In her final year of high school, Roberta Barker saw the reading list for King’s Foundation Year Program (FYP) and knew she had found the right program.
As a teenager, Barker had trained in classical music and opera. While the FYP lecture hall offered a place for her to explore her love of literature, the King’s Theatre Society was the ideal outlet for her theatrical impulses. “One of the things I’ve always loved about KTS is that it’s a place where you can fail as well as succeed. You figure things out by yourself, and if they don’t work out perfectly, that’s fine – your friends are there to support you, and you learn from your mistakes as well as your triumphs.”
After graduation, Barker worked on her MA in English at Dalhousie University, before receiving the prestigious Commonwealth Scholarship and finishing her PhD at the Shakespeare Institute in Stratford-Upon-Avon – the perfect place to study Shakespeare and his contemporaries.

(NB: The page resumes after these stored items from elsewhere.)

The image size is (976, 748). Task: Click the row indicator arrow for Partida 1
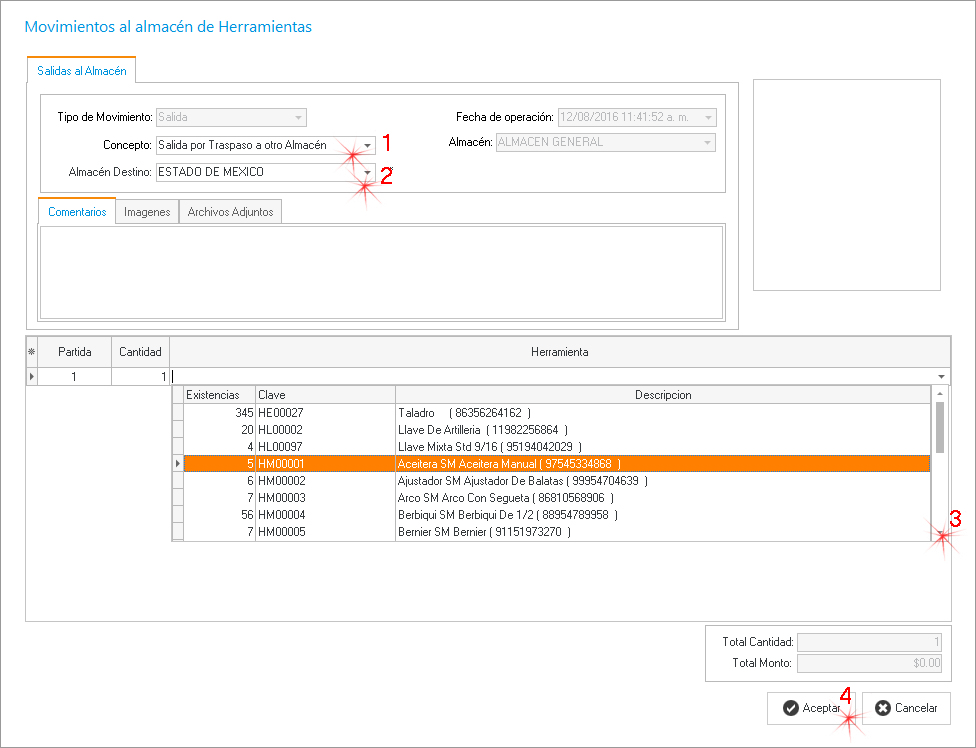(x=31, y=377)
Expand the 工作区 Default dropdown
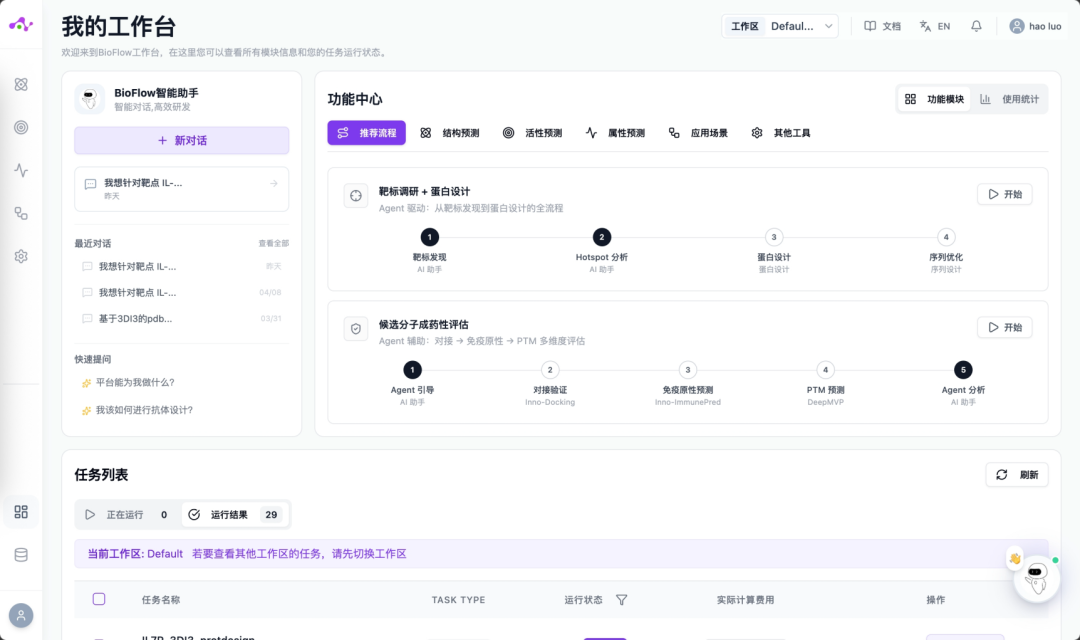1080x640 pixels. (x=781, y=26)
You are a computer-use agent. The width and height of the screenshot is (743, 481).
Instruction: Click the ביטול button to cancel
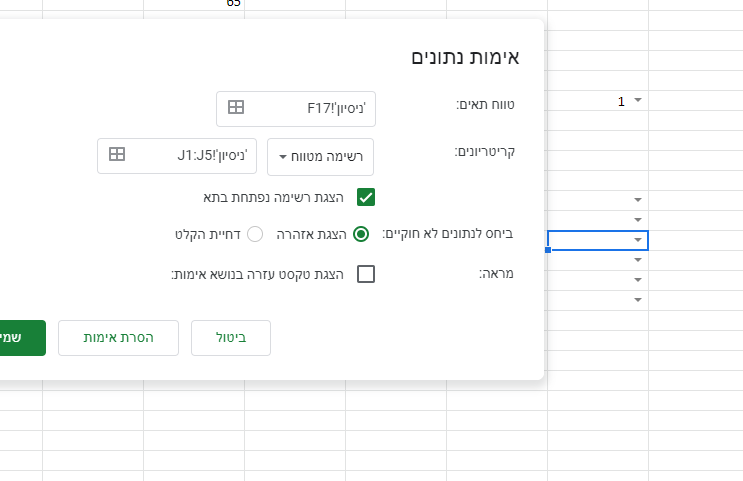[231, 338]
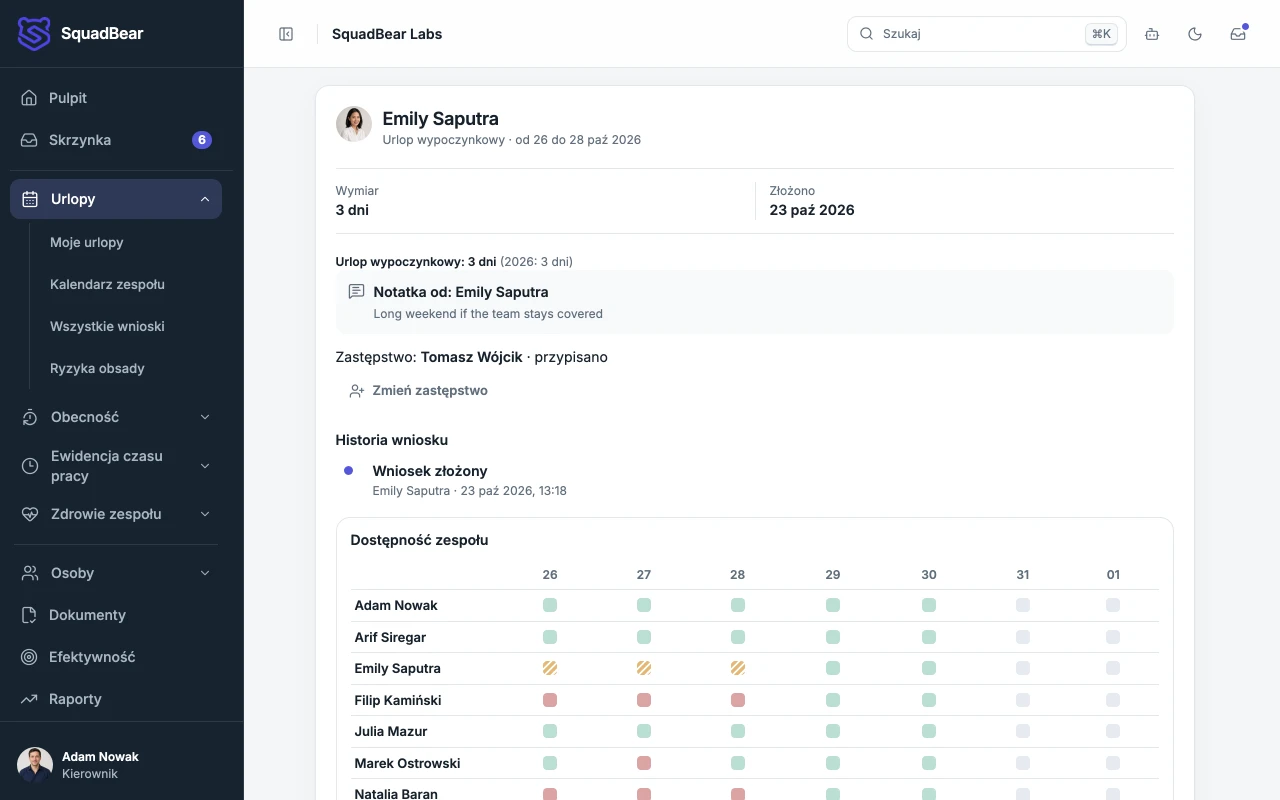Open Efektywność in the sidebar
Image resolution: width=1280 pixels, height=800 pixels.
[x=116, y=657]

But even with a world of experience under her belt, Halifax kept calling Barker to return. When a former professor at Dalhousie retired, one of Barker’s mentors pointed her towards the coming vacancy. In addition to teaching in the Dalhousie Theatre Department, she now lectures in the same Foundation Year Program that changed her life.
It hasn’t always been easy. Barker describes the first few months in front of her class as terrifying. “The path that we choose for ourselves is often much more complicated,” she says. “There’s an everyday courage we all have to find.”
Barker finds courage and is inspired by the daily exchange with her students – and the feeling is mutual. Halifax students – and The Coast – call her one of the best professors in the city.